Two Rivers is a town in Manitowoc County, Wisconsin, United States. The population was 1,672 at the 2020 census. The City of Two Rivers is located mostly within the town. The unincorporated community of Shoto is also located in the town.

==Geography==

Shoto Falls on the West Twin River

According to the United States Census Bureau, the town has a total area of 31.9 square miles (82.6 km^{2}), of which 31.8 square miles (82.3 km^{2}) is land and 0.1 square miles (0.3 km^{2}) (0.41%) is water.

==Demographics==
As of the census of 2000, there were 1,912 people, 734 households, and 584 families residing in the town. The population density was 60.2 people per square mile (23.2/km^{2}). There were 766 housing units at an average density of 24.1 per square mile (9.3/km^{2}). The racial makeup of the town was 98.69% White, 0.05% Black or African American, 0.47% Native American, 0.21% Asian, and 0.58% from two or more races. 0.42% of the population were Hispanic or Latino of any race.

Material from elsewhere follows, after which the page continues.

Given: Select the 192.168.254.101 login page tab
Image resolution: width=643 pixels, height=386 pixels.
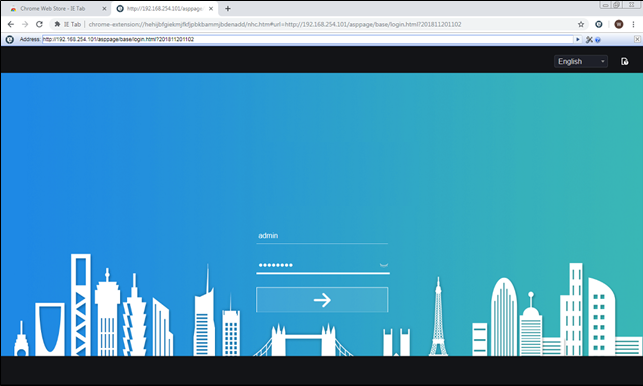Looking at the screenshot, I should point(164,8).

There were 734 households, out of which 28.5% had children under the age of 18 living with them, 72.3% were married couples living together, 3.3% had a female householder with no husband present, and 20.4% were non-families. 17.3% of all households were made up of individuals, and 6.5% had someone living alone who was 65 years of age or older. The average household size was 2.57 and the average family size was 2.90.

In the town, the population was spread out, with 21.7% under the age of 18, 6.9% from 18 to 24, 26.2% from 25 to 44, 32.4% from 45 to 64, and 13.0% who were 65 years of age or older. The median age was 43 years. For every 100 females, there were 108.5 males. For every 100 females age 18 and over, there were 107.8 males.

The median income for a household in the town was $55,759, and the median income for a family was $60,313. Males had a median income of $38,445 versus $26,824 for females. The per capita income for the town was $25,319. About 1.4% of families and 1.9% of the population were below the poverty line, including 0.5% of those under age 18 and 5.9% of those age 65 or over.